Я был тогда еще совсем маленьким мальчиком. И это странное происшествие, случившееся в преддверии моей жизни, явилось как бы предзнаменованием будущего. Оно как будто предвещало, что мне предстоит пройти через многие испытания судьбы и пережить немало приключений.
Я уже сказал, что был в то время совсем малышом. Меня только что начали пускать одного, без взрослых, и я находился как раз в том возрасте, когда дети любят спускать на воду бумажные кораблики. Я уже умел делать их, вырывая страницы из старых книг и газет, и часто посылал свои «суда» путешествовать через большую лужу, которая заменяла мне океан. Но скоро мне показалось этого мало. Я собрал за шесть месяцев карманные деньги, экономя их специально для этой цели, и приобрел у старого рыбака полностью оснащенный игрушечный корабль, который он смастерил на досуге.
Мой корабль имел всего шесть дюймов в длину и три дюйма в ширину, и если бы его тоннаж был зарегистрирован (а он, конечно, не прошел регистрацию), то он составил бы около полуфунта. «Утлое суденышко», — скажете вы, но в ту пору оно представлялось мне ничем не хуже настоящего трехпалубного корабля.

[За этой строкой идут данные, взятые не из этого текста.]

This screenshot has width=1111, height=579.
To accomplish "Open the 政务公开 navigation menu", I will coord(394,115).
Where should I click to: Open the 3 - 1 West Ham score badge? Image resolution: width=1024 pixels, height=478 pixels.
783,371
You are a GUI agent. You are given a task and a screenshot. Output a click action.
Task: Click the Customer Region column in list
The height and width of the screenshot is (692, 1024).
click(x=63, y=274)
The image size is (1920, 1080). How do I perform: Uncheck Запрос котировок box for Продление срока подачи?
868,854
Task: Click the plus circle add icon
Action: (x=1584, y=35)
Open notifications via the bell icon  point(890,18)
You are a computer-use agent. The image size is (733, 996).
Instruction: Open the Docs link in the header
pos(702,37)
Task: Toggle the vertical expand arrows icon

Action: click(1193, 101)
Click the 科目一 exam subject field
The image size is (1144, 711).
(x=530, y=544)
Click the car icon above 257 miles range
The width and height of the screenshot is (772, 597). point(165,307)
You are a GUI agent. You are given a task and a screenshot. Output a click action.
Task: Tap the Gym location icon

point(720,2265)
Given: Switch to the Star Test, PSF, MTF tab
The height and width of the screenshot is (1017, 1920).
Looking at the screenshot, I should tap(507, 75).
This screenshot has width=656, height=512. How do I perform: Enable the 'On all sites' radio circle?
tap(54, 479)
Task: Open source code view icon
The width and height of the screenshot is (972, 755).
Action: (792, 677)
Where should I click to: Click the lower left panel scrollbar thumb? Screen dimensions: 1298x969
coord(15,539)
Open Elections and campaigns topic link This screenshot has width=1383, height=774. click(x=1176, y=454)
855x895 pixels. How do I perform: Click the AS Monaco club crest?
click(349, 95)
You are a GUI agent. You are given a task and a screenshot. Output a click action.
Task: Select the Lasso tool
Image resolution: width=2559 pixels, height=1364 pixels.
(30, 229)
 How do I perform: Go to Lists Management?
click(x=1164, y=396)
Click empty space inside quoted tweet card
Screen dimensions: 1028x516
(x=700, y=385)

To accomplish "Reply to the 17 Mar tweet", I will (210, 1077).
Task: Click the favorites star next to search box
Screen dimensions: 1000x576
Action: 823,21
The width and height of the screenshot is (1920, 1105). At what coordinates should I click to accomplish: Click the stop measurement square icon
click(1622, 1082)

Я решил, что он слишком велик для лужи, где купались утки, и начал искать место, где он мог бы по-настоящему показать свои морские качества.
Скоро я нашел очень большой пруд — вернее, озеро, где вода была чиста, как кристалл, и тихий ветерок рябил ее поверхность. Этого ветра было достаточно, чтобы надувать паруса и нести мой маленький кораблик, как птицу на крыльях. Часто он пересекал весь пруд, прежде чем я успевал обежать вокруг, чтобы поймать его вновь. Много раз мы с ним состязались в скорости с переменным успехом. Иногда побеждал он, иногда я, в зависимости от того, был ли ветер попутным или дул навстречу кораблику.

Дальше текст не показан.